---------- Material provided

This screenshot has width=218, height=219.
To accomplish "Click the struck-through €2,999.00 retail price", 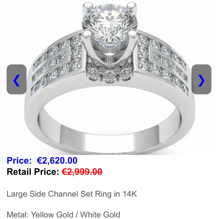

--------------------
---------- Material provided

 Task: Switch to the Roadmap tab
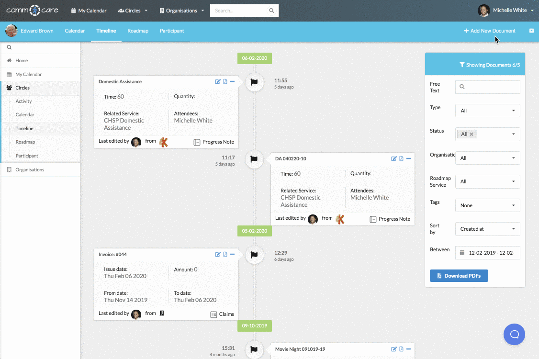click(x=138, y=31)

--------------------
---------- Material provided

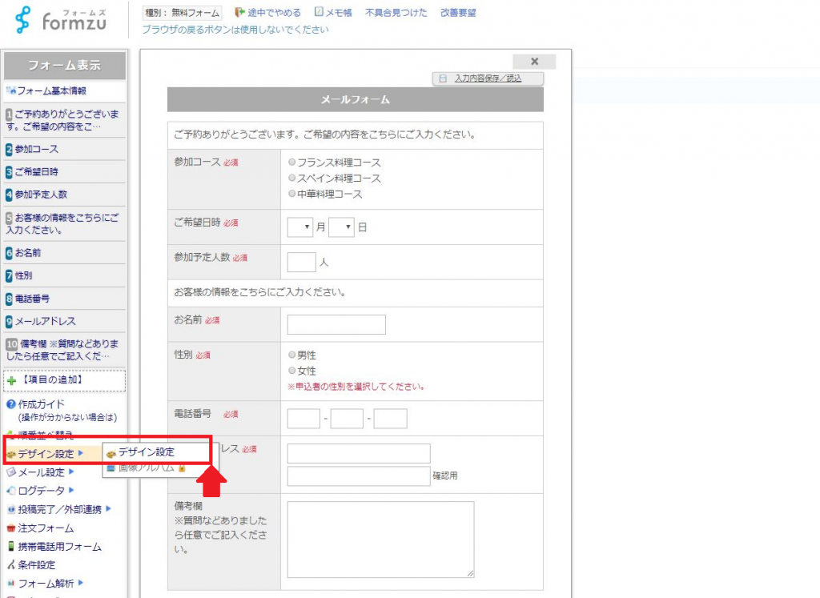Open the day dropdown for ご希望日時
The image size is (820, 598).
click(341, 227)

--------------------

Everything above from the line containing "This screenshot has width=218, height=219." down to the line containing "the struck-through €2,999.00" is to be duplicated exactly, both lines included, and the pictures are to be omitted.

This screenshot has width=218, height=219.
To accomplish "Click the struck-through €2,999.00 retail price", 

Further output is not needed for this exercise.